_Exercise objective_: Repeat the lines of the listing below word for word, from its very first line through the line that contains "point(1168,38)", including both.

(Target pointing data)
________________________________________
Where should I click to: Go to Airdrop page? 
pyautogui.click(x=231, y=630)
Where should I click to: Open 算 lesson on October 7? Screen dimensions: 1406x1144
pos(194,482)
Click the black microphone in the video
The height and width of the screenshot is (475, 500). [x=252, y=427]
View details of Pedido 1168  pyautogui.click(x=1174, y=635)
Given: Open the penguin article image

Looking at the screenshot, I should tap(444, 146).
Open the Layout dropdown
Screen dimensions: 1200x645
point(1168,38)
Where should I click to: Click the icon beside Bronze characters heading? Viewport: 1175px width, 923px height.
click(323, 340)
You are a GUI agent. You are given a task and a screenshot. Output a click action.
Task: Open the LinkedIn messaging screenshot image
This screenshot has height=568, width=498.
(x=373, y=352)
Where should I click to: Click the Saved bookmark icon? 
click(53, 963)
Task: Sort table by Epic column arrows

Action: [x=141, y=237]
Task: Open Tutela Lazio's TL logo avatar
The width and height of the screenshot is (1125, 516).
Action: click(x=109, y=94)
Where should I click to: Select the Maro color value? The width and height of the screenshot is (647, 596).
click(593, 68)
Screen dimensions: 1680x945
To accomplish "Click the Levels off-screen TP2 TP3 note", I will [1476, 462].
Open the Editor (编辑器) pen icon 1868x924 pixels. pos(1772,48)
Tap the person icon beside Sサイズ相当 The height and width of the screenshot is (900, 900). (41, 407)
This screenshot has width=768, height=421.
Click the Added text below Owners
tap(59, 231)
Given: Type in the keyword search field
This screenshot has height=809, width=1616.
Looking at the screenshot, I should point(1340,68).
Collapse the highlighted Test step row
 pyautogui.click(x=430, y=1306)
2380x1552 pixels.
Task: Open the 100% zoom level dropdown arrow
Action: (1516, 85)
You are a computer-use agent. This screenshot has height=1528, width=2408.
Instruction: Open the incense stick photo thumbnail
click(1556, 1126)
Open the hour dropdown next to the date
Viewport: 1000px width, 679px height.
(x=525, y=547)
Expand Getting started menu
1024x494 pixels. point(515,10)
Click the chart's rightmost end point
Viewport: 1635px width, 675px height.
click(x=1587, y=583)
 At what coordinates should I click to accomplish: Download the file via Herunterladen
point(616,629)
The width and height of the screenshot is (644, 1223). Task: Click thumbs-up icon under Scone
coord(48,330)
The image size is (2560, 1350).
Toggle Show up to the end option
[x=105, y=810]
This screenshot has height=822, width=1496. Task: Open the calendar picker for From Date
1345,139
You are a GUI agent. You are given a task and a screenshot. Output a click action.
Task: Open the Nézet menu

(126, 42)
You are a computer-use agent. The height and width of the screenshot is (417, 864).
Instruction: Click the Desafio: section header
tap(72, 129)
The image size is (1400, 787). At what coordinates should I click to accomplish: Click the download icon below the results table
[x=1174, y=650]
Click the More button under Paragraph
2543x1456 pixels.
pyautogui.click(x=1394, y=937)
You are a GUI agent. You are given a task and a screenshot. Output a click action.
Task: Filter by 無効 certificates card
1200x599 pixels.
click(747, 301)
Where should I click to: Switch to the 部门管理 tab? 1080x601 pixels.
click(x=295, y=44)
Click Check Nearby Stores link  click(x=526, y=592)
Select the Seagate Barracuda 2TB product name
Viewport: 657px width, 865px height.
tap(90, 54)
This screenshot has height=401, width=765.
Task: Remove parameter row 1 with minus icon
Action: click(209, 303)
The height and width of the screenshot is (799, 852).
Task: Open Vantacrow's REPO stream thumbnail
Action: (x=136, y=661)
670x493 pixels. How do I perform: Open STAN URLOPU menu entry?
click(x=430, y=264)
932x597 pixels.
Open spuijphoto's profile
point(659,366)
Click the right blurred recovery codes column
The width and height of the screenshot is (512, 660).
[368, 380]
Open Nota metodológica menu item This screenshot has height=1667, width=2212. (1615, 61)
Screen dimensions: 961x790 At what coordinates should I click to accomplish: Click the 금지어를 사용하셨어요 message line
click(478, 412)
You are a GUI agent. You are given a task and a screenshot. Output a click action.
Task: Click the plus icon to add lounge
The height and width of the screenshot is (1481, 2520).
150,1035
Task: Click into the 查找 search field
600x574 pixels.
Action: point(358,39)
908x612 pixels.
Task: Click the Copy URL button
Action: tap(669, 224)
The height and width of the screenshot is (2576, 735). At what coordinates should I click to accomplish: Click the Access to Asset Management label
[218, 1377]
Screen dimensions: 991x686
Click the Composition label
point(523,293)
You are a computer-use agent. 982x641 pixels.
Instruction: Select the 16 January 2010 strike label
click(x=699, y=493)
________________________________________
_Solution for this exercise_:
Where should I click to: Go to Airdrop page? 
pyautogui.click(x=231, y=630)
Where should I click to: Open 算 lesson on October 7? Screen dimensions: 1406x1144
pos(194,482)
Click the black microphone in the video
The height and width of the screenshot is (475, 500). [x=252, y=427]
View details of Pedido 1168  pyautogui.click(x=1174, y=635)
Given: Open the penguin article image

Looking at the screenshot, I should tap(444, 146).
Open the Layout dropdown
Screen dimensions: 1200x645
point(1168,38)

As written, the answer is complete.